Prior art solutions to cabinet lighting are often built into the cabinet and require AC power and the associated requirement of a receptacle close to the enclosure. In every home or office, many enclosure exist which do not have built in lighting. Aftermarket lighting systems are often complex to install and still require an AC power source. The light intensity required to light a simple cabinet is low. The AC powered systems of the prior art are often overkill to the lighting requirements in a dark kitchen cabinet.

In adding an aftermarket light source to an existing cabinet or other enclosure, the homeowner or office worker is faced with installation. Many prior art lighting systems use a push button or toggle switch to enable the light when the cabinet door is opened. The switches are often fussy on mounting location and operating tolerances and their installation is often outside the skill level of the homeowner or office worker. In prior art systems designed for easy installation, the switch for sensing the door position is often integral with the housing containing the light source. This all-in-one design makes positioning the unit within the cabinet complicated, and the unit often interferes with the utility of the enclosure as a storage space. The all-in-one prior art designs require the light source be placed at a non-optimum location for lighting the enclosure interior, i.e. beside the enclosure door. Moreover, many cabinets have more than one door, and the prior art systems only illuminate the cabinet interior when the switched door is opened. The door designs of various enclosures offer an additional challenge to prior art switch installations. For example, modern cabinets use full overlay, partial overlay and recessed doors. The switch installation must be customized for each type of door and enclosure shape. The prior art switch installation often requires cutting, drilling, or other modifications of the enclosure structure and door.

Some prior art systems have used complex infa-red, or other wireless connection, with signals and circuitry to connect the door sensing switch to the light unit. These units are overly complex for the task at hand and their price point is often a deterrent to use in a simple cabinet with poor lighting.

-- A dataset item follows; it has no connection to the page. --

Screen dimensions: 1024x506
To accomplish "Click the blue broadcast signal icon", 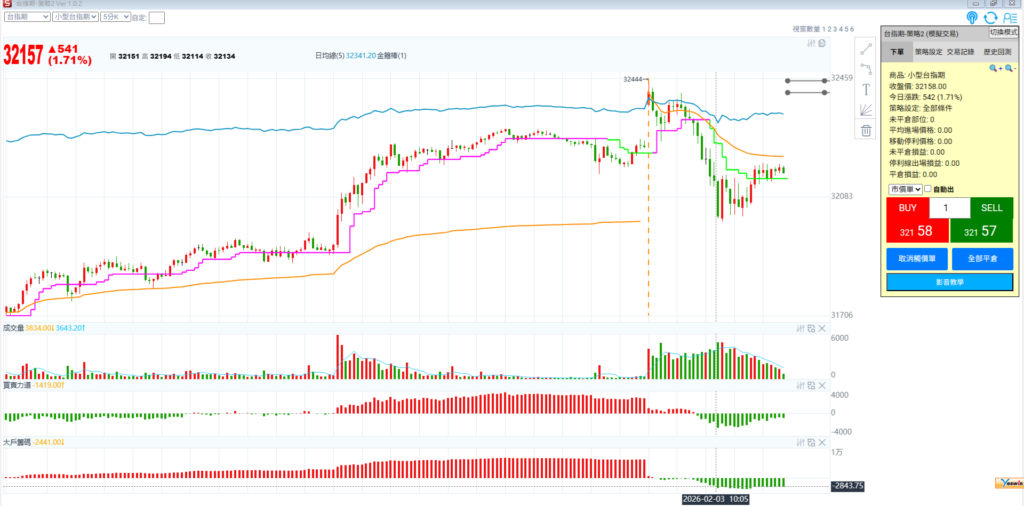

According, it would be advantageous to provide a lighting system for installation in a variety of enclosure types which does not require AC power. The system should be affordable and allow retro-fit into existing cabinetry or other enclosures. The system installation should be readily within the skills of a homeowner or office worker. The system should allow the placement of the light source at the optimum location within the enclosure. The system should provide for simple installation of a switch to sense the opening and closing of the enclosure door, and activate the light when the door is open. Enclosures having multiple doors should be easily accommodated and the system should operate when any one of the doors is opened. It is thus to such an enclosure lighting system that the present invention is primarily directed.

SUMMARY OF THE INVENTION

The disadvantages of the prior art are overcome by the present invention which, in one aspect, is a lighting system for lighting the interior of an enclosure. The enclosure has at least one door configured for opening and accessing the interior of the enclosure. The lighting system includes a light assembly with a lower casing and an upper casing. The light assembly also includes at least one light emitting diode (LED) mounted within the upper casing, at least one battery mounted within the upper casing, electrical circuitry connecting the at least one LED to the at least one battery, a means for mounting the lower casing to a surface, and at least one electrical receptacle mounted within the lower casing. The receptacle of the light assembly is in electrical interconnection with the circuitry.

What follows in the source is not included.